The Caps went shorthanded for a third time after Andrew Peak drilled Kuznoetsov into the boards, and Alex Ovechkin and Trevor van Riemsdyk went after Peake.  Van Riemsdyk was sent to the box for unsportsmanlike conduct at 18:53 of the period.  The Caps had yet another 2-on-1 break, Wilson and Nicklas Backstrom hauling the mail, but Wilson’s drive was deflected out of play by Werenski.  Columbus converted the power play when, after Copley made a fine save on Laine with less than ten seconds left, could not stop a Laine drive with 3.7 seconds left, and it was 3-3 after two periods.

-- Columbus outshot the Caps, 14-11, in the period, but the Caps out-attempted them, 22-21.

-- Every Capital had at least one shot attempt through two periods except Justin Schultz.

-- John Carlson led the team with 14:54 in ice time through 40 minutes.

-- Daniel Sprong and Connor McMichael combined for 9:11 in ice time through two periods (Sprong had 4:24, McMichael had 4:47).

Third Period

Trey Fix-Wolansky scored his first NHL goal 2:40 into the period when his innocent enough looking shot dribbled under the pads of Copley and crawled into the net to give the Blue Jackets their first lead of the night, 4-3.  The goal ended Copley’s night in favor of Ilya Samsonov.

The Caps had a chance to get back in it with another power play when Columbus took their fourth minor penalty of the night, Dean Kukan going off for hooking at the 4:32 mark.  The Caps did not convert, and the Blue Jackets preserved their lead.

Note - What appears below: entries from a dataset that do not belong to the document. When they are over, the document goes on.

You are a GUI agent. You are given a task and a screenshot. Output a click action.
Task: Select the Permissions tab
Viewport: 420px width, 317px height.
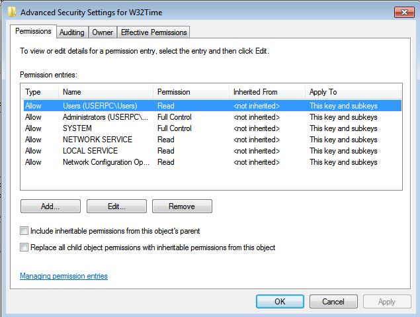[33, 31]
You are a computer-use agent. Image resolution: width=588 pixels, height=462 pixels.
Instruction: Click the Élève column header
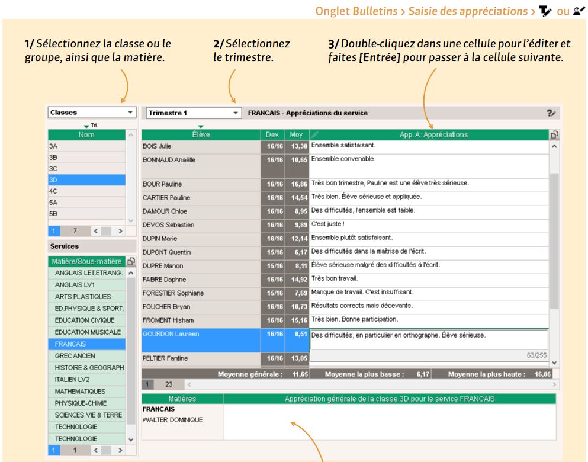[x=201, y=135]
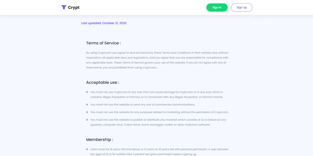
Task: Click the Acceptable use heading
Action: (x=103, y=82)
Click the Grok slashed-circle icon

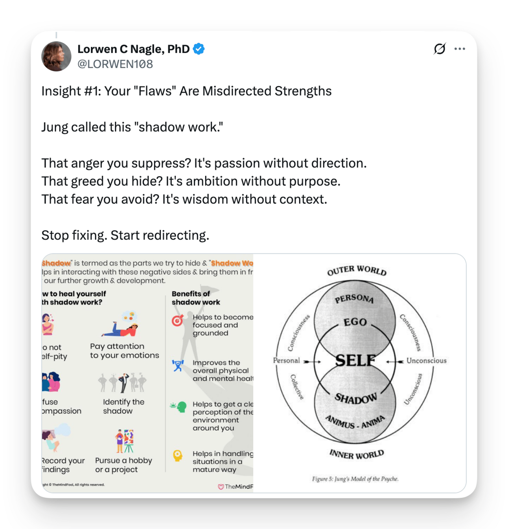coord(440,49)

The Caps dominated play as the period wore on, and it finally paid off for the Caps when the Blue Jackets made a defensive miscue.  Vladislav Gavrikov tried to play a rebound of a shot up the middle of the ice and out of the defensive zone, but he managed only to put the puck on the tape of Tom Wilson’s stick, and Wilson wasted no time ramming the puck into the back of the net at the 17:34 mark to tie the game, 4-4.

But the Blue Jackets took the last lead with 44.4 seconds left in regulation.  Boone Jenner fired a shot from high between the circles that Samsonov stopped, but he left a rebound that was scooped up by Gustav Nyquist, who fed it back to Jenner, and his second chance was not wasted, snapping a shot from the slot past Samsonov.  Game, Columbus, 5-4.

Other stuff…

-- Four losses in regulation on home ice.  You have to go back to December 19, 2006 to New Year’s Day 2007 for the last time the Caps lost four in a row in regulation on home ice. 

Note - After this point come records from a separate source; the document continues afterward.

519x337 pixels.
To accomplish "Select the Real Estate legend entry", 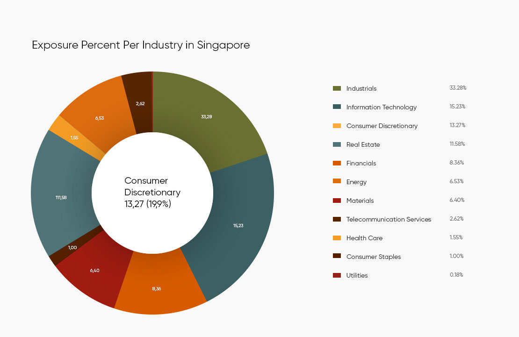I will pyautogui.click(x=363, y=145).
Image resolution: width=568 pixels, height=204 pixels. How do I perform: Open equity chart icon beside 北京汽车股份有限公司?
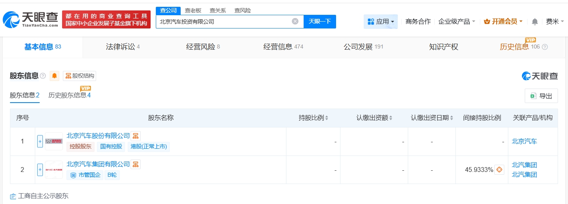point(136,136)
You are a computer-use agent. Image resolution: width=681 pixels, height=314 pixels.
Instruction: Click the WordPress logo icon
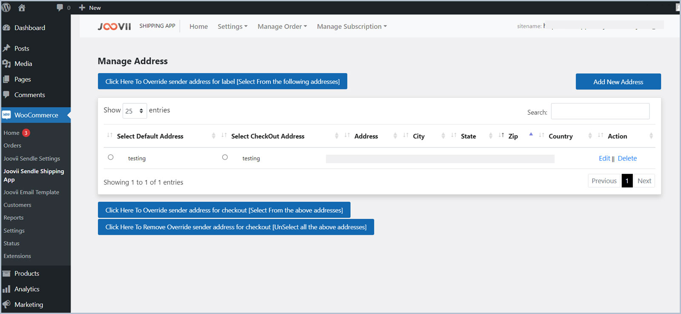pyautogui.click(x=6, y=7)
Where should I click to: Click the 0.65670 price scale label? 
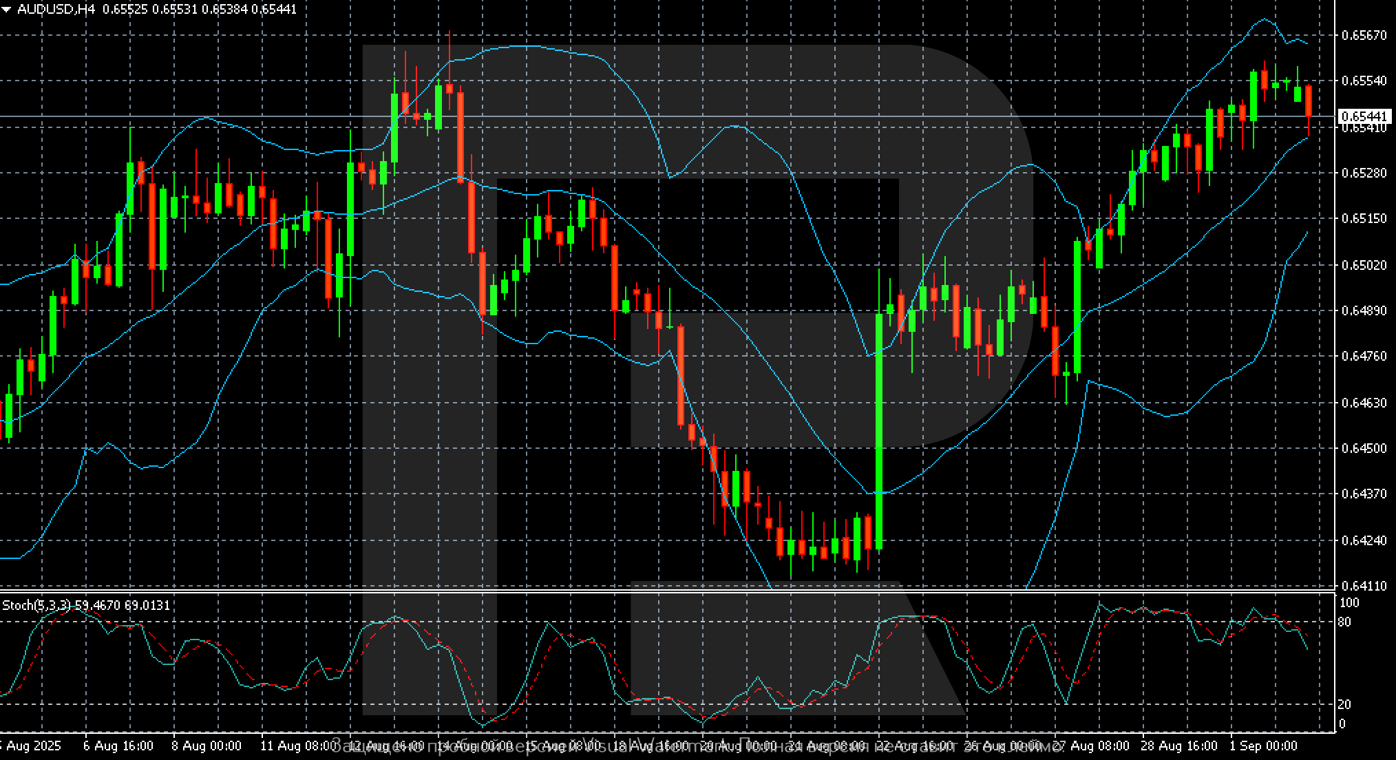[x=1363, y=35]
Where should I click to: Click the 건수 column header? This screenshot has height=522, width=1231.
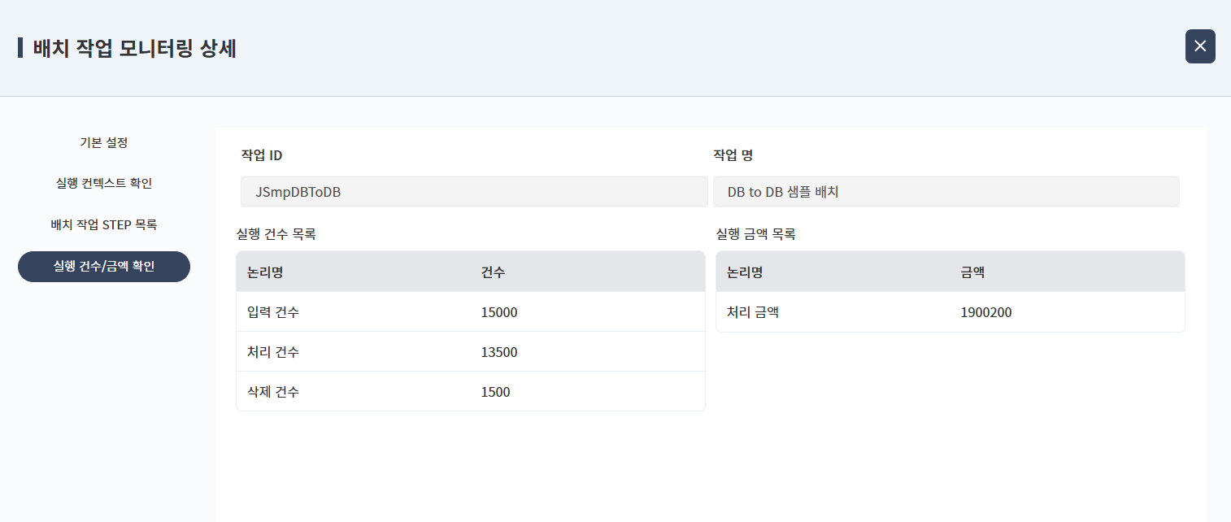493,272
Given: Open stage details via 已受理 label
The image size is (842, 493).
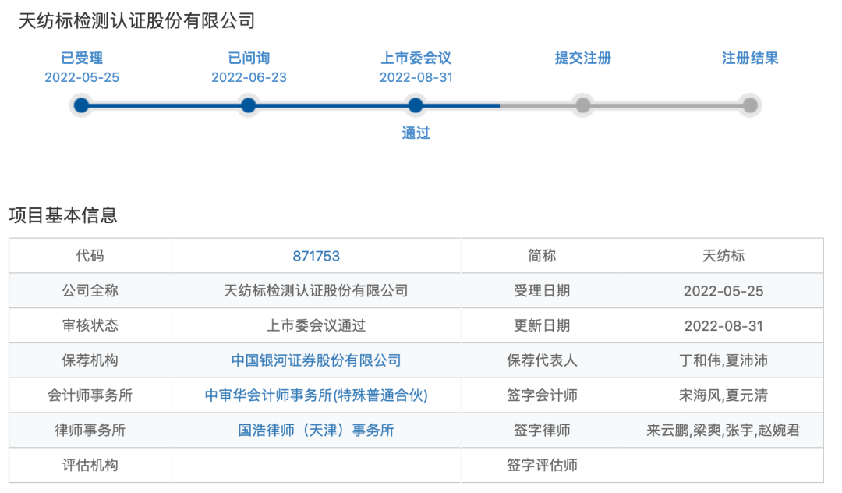Looking at the screenshot, I should [x=81, y=58].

-- The Caps are now 2-6-1 on home ice in 2022, both wins coming in overtime.

-- This is the fifth time in nine games on home ice so far in 2022 that the Caps allowed four or more goals.

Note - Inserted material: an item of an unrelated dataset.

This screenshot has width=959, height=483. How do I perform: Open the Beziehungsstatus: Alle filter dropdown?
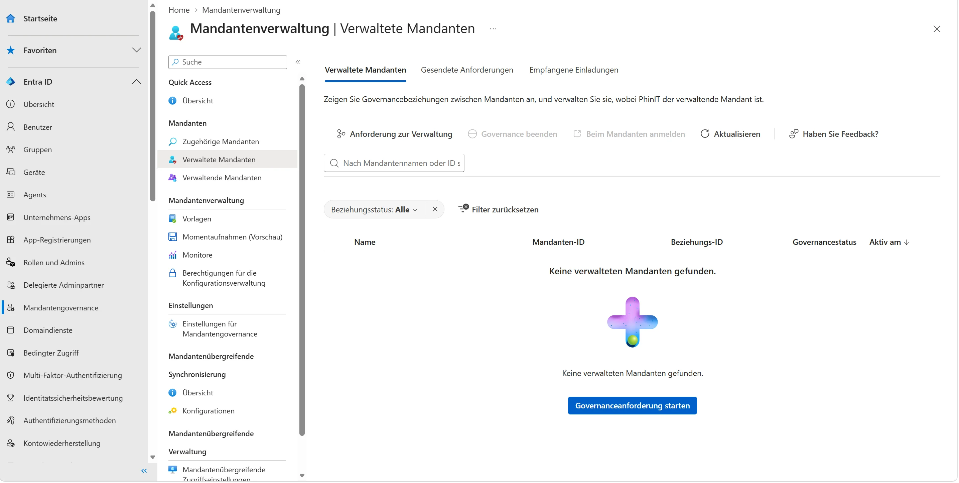click(374, 209)
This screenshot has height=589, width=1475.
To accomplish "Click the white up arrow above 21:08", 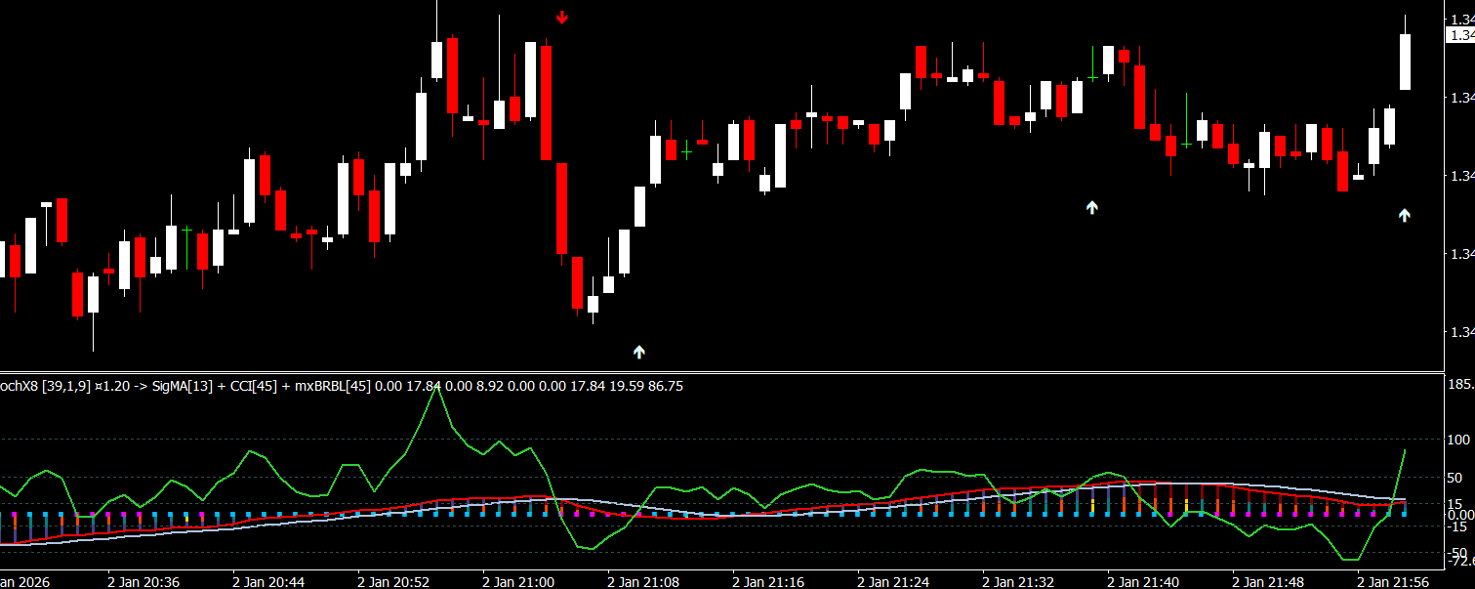I will 639,352.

-- The Caps outshot the Blue Jackets, 33-26, and out-attempted them, 67-49.

-- Nicklas Backstrom and Dmitry Orlov led the team with four shots apiece; Alex Ovechkin had seven shot attempts.

-- Nic Dowd was almost perfect in the circle, winning 17 of 18 draws (94.4 percent); the Caps as a team won 39 of 63 faceoffs (61.9 percent).

-- Orlov led the team in ice time (23:59); Daniel Sprong had just 7:44.  Connor McMichael had the fewest shifts (seven).

-- Orlov and Martin Fehervary led the team with four credited hits apiece.

-- The Caps allowed Columbus two power play goals. The last time the Blue Jackets had two PPG in a game was November 27th against St. Louis. They went 24 games without doing it until tonight.

-- This was the third straight game the Caps used two goalies.

In the end…

They gave it away.  Not all at once, but in slow motion.  The Caps took a two-goal lead 40 seconds into the second period and gave that away over the next 12 minutes.  They took another lead, but it took them just four minutes to give that up.  They tied the game late, but Columbus won it later, less than two minutes after the Caps made it 4-4.  The Caps allowed last minute goals in the second and third periods.  That is the very definition of not playing 60 minutes.  This is a veteran team, and one would like to believe they have the skill and experience – even with the injuries – to work this out.  But one cannot help but think there are changes coming, perhaps big ones, and sooner rather than later.  The Caps need something that they just do not seem to have and haven’t for the last five weeks over which they have posted a 5-8-2 record overall and just 2-6-1 on home ice.  At the moment, this is not a good team, this is not a contender.